Shabbat Goy: Pride and prejudice

I’ve often wondered what I would do if someone was unkind to my son because of his color. But I never thought I would need to think about him being mistaken for an Arab.

Pride and Prejudice 311 (photo credit: Courtesy)
Pride and Prejudice 311
(photo credit: Courtesy)
Parents’ natural instinct will always be to try to protect their child against all things unpleasant. Some things lie within our control and are thus easy to guard against; others, less so.
On holiday in England a couple of years ago, I had lunch with a friend.
“So, about your son, then...” my friend said to me as we ate. Said child was still at the stage of experimenting with solid foods and was smearing his lunch over every available surface, ensuring the need to leave a healthy tip for our waiter at the end of the meal.
“So is he going to be a Jew, or what?” Odd question, I thought, and said as much.
“Well, technically speaking, he is one of the Tribe,” I began, a little uncertainly. “But I rather imagine that, in due course, he’ll make a decision about how he would want to identify himself. Personally, I quite like the designation ‘human being....’” Unfortunately, the child was striving mightily to disprove this point even as we spoke, diligently stuffing a carrot up one nostril.* “No, no,” my friend continued. “What I mean is, would you allow him to be a Jew?” Now I was really puzzled.
“Why on earth not?” “Well... you know what it’s like...,” I sensed where the conversation was going, but feigned ignorance.
“As a matter of fact, I don’t. Do continue...”
“Well, it’ll just make things a bit awkward for him here in England, what with what people think about Jews, and all. Not that I agree with all that rubbish,” he continued hurriedly, “but you do want to make things easier for him in life, and all. Best not to deal with certain things if you don’t have to. You know what I mean?” Rather depressingly, I did know exactly what he meant.
To be honest, I can’t say that I had given the various manifestations of anti-Semitism any deep thought before I met my wife. One tends to be preoccupied with one’s own problems, and even today, being black in Britain means the obligation to deal with all sorts of prejudice connected to that.

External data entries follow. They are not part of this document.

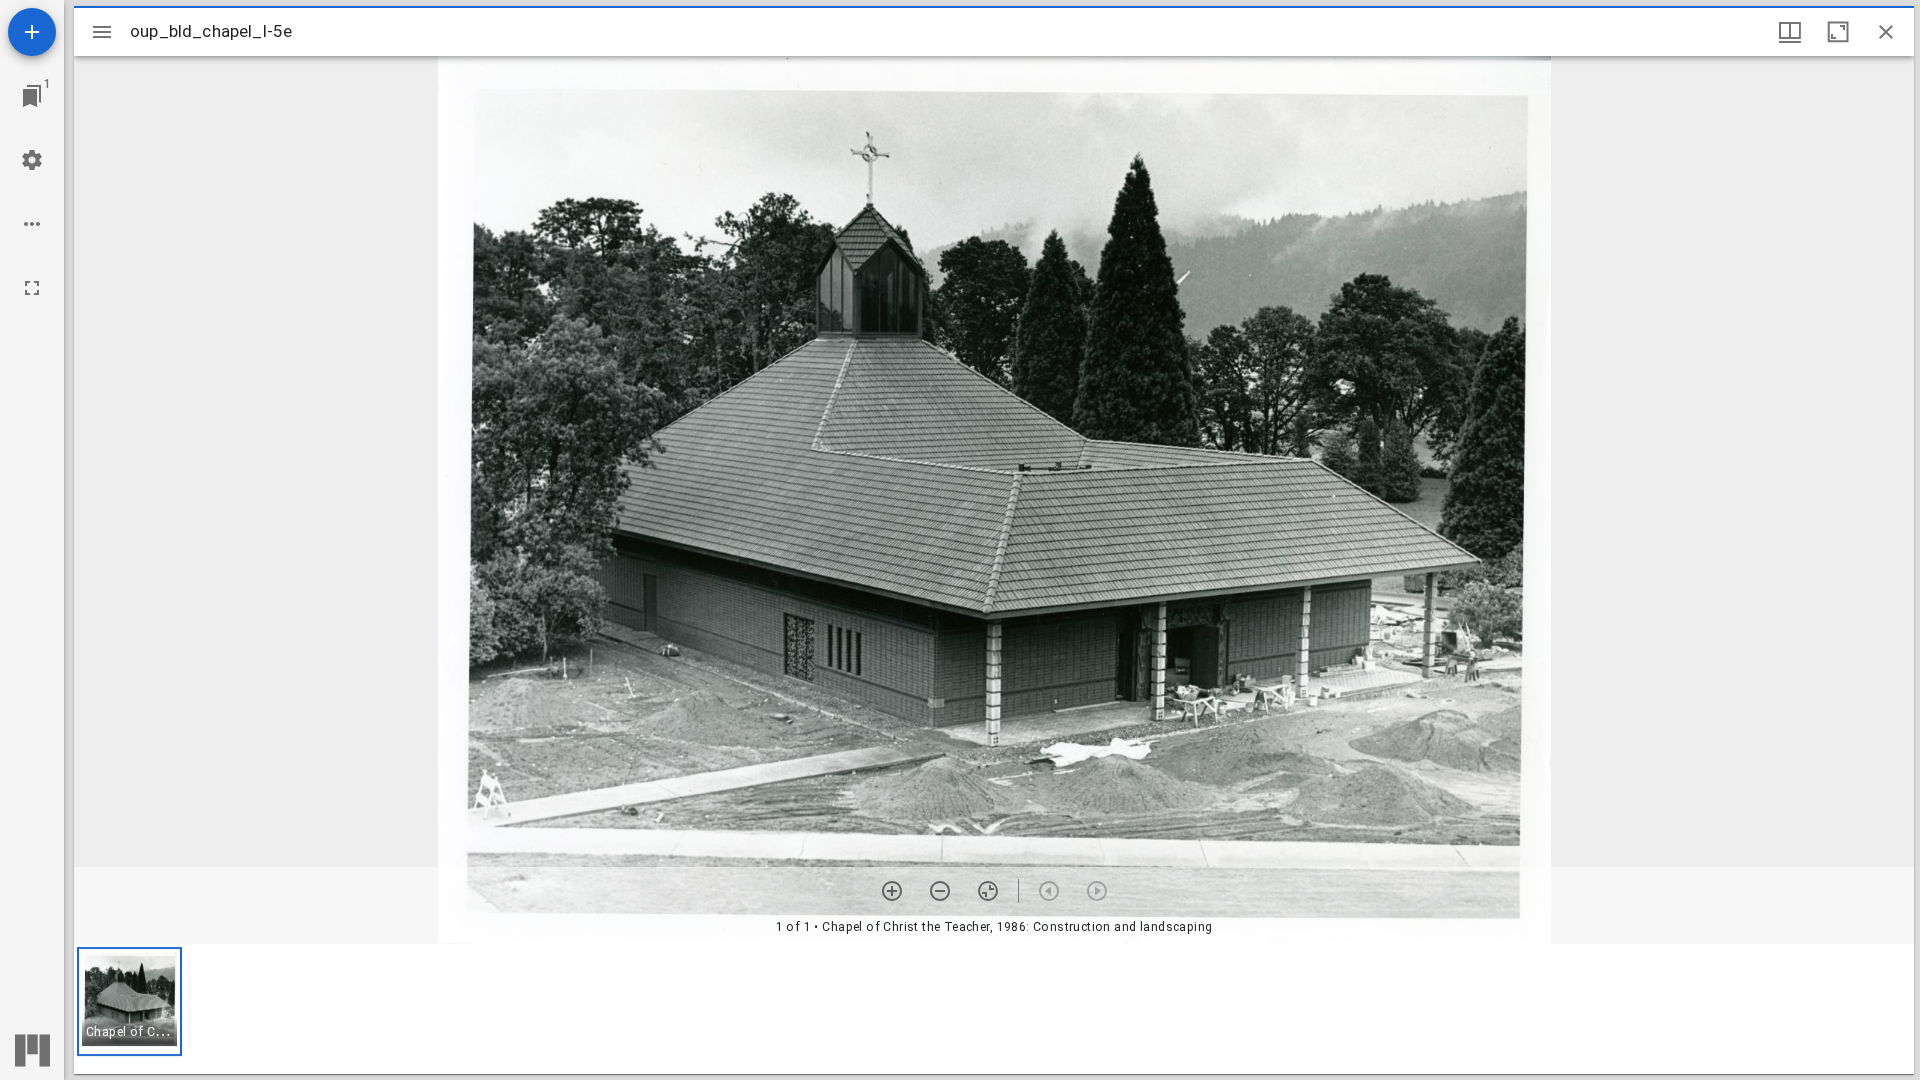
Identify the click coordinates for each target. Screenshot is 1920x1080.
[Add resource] (32, 32)
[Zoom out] (940, 891)
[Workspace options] (32, 224)
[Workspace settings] (32, 160)
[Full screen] (32, 288)
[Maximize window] (1838, 32)
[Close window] (1886, 32)
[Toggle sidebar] (102, 32)
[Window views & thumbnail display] (1790, 32)
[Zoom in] (892, 891)
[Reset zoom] (988, 891)
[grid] (994, 1009)
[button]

But something I did recognize was that when one is a part of a minority, discrimination and petty prejudice become a fact of life. This is not to suggest that one should just shrug one’s shoulders and accept this unpleasantness; rather that it is an unavoidable aspect of the power relationship between the majority and the minority in any social space.
Thus the temptation to try and work one’s way out of being subject to these strictures – as my friend suggested – is always there, even though it is clearly incorrect.
All this suggests that I am both a deep thinker and a diligent parent. Neither is true, of course, and I gave the conversation with my friend no more thought until a few days ago.
We were having lunch. My wife and son were chatting away about this and that, and I was giving them just enough attention to make the correct responses – yes, no, put your food in your mouth, please.
My wife mentioned something about Arabs, I don’t quite remember what. But then my son said something that brought me up short.
“The older children in my kindergarten say I am Arab.”
Living in Israel means there are some things I don’t have any need to think about, at least as far as my son is concerned. Whether or not people will think less of him because he is a Jew – or because people decide that he should be considered a Jew – is one of those things.
But the imperative on my part to try and protect him against other forms of discrimination still remains at the forefront of my mind.
I’ve often wondered what I would do if someone was unkind to him because of his color – something that, as far as I can tell, has not happened yet. But I never thought that I would need to think about him being mistaken for being Arab.
My immediate impulse was to tell him: “No, child, you are certainly not Arab.” For one thing, it would have had the benefit of being the truth. But then I remembered my conversation with my friend, and checked myself at the last minute.
The truth about whether he is Arab or not was certainly one part of the equation; but to leave the matter at that would surely have meant becoming complicit myself in a form of discrimination, wouldn’t it? “But there isn’t anything wrong with being Arab, is there?” I said to my son gently, feeling a little proud of myself. Much better to face these matters head-on, particularly since he is still very small.
It is a little sad that four- and five-year-olds should already embrace the narrow thinking of the adults around them, I told myself. It’s never too early to challenge prejudicial stereotypes.
But small children have an uncanny knack of puncturing the smug complacency of their elders. My son looked up at me from his food, a puzzled expression on his face.
“I didn’t say there was anything wrong in being Arab.”
I don’t think there is anything wrong in being Jewish, or Black, or Arab, or anything else, for that matter. But then, as my son reminded me, my automatic presumption is that many other people – small children included – think differently.
And isn’t this in itself a form of knee-jerk prejudice? Perhaps my son needs protection from me as much as from anything else.
*My mother to likes to point out that I often did much the same – not just with food, and until a much older age. The apple doesn’t fall far from the tree, it seems.